Leah MacLean-Evans

Change is a Slow Erosion

The water contains more
matter than my body. My body contains
more matter than the air:
so we three float,
layered.

The brown dog appears
each night by the campfire.
He sits against my leg,
breathing. Flames flow over logs
like water falling upward.

June beetles rattle in flight and hop
into the fire. Sitting on live
embers, their wings open but they don’t
fly out.

The pills give me wild
uncomfortable dreams:

my father cheats
on my mother;

a room of vintage toys
is kept secret in their house;

as I write the final answer, my brother pulls
away the paper.

In the beach sand
I find a tiny quartz crystal
the size and shape
of a baby tooth.

Dysthymia means everything
is always a little bit
terrible.

Fireflies blink green at popping sparks,
as if sparks can be convinced
to change their minds, or
state of being.

The brown dog’s fur is coarse
on his sides, soft on his ears.
I brush the sand out. We listen in the dark
to the invisible river, the tide hushing in.

I am floating,
my lungs holding
air, my cells
holding water. The pills
holding chemicals
in my synapses.

Flames flow over logs like
water falling upward.


Sarah Tsiang on “Change is a Slow Erosion”

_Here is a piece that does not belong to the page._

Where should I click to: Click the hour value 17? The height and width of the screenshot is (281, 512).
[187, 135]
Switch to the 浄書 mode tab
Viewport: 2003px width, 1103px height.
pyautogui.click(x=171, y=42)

In these rapidly evolving times, “Change is a Slow Erosion” brings us back into a meditative reverie wherein the narrator’s poetic attention to both the body and the world allows us to see moments of connection. Change becomes as fundamental as a state of being.

Bio

Leah MacLean-Evans writes poems and stories. Her work has appeared in CV2, untethered, Qwerty, On Spec Magazine, and elsewhere. She was the 2017 fiction winner of the Blodwyn Memorial Prize and the 2018 winner of the League of Canadian Poets’ National Broadsheet contest. She has an MFA in Writing from the University of Saskatchewan, is the proofreader of Grain, and a member of Canthius’ editorial board.